Task requirements:
Write out the portion of the DeepEval walkthrough below, beginning at the words "metric.measure(test_case)" and stopping after the words "together using EvaluationDataset.". Keep every character, line break, and punctuation mark unchanged.

Given passage:
* * * * * * *
Step 4: Initialize the Custom Model
Instantiate your custom LLM class.
custom_llm = CustomLlama()
Step 5: Log in to DeepEval
Set up your DeepEval credentials.
!deepeval login
Step 6: Evaluate Using Custom Metrics
Use the AnswerRelevancyMetric to assess how well the model’s response aligns with user expectations. Define your test cases with the LLMTestCase class.
from deepeval import evaluate
from deepeval.metrics import AnswerRelevancyMetric
from deepeval.test_case import LLMTestCase
actual_output = "We offer a 30-day full refund at no extra cost."
metric = AnswerRelevancyMetric(
threshold=0.7,
model=custom_llm,
include_reason=True
)
test_case = LLMTestCase(
input="What if these shoes don't fit?",
expected_output="You're eligible for a 30 day refund at no extra cost.",
actual_output=actual_output,
context=["All customers are eligible for a 30 day full refund at no extra cost."],
retrieval_context=["Only shoes can be refunded."]
)
metric.measure(test_case)
print(metric.score)
print(metric.reason)
Output:
1.0
The score is 1.00 because the shoes don't fit in the actual output
Step 7: Batch Evaluation
Evaluate multiple test cases together using EvaluationDataset.
* * * * * * *
Provided data:
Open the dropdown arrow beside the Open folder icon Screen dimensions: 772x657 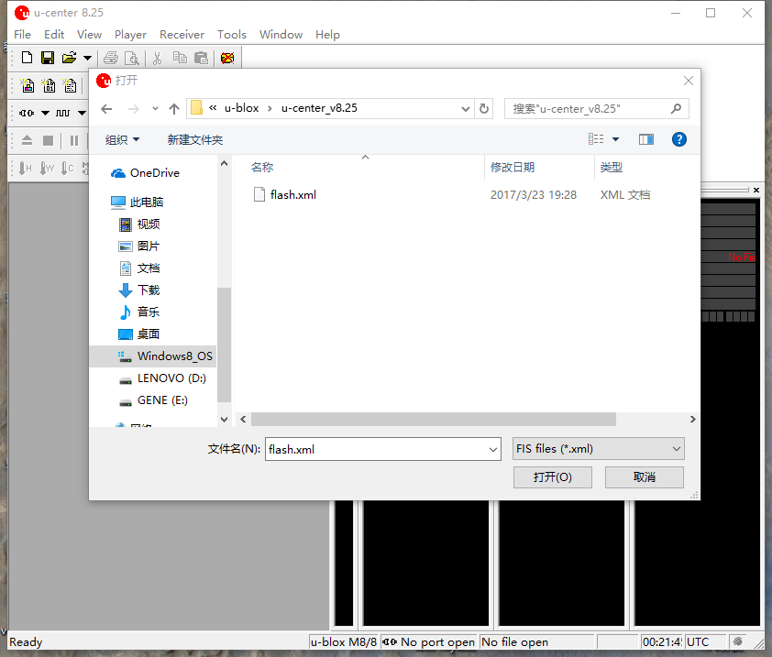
* * * * * * *
Answer for the task:
metric.measure(test_case)
print(metric.score)
print(metric.reason)
Output:
1.0
The score is 1.00 because the shoes don't fit in the actual output
Step 7: Batch Evaluation
Evaluate multiple test cases together using EvaluationDataset.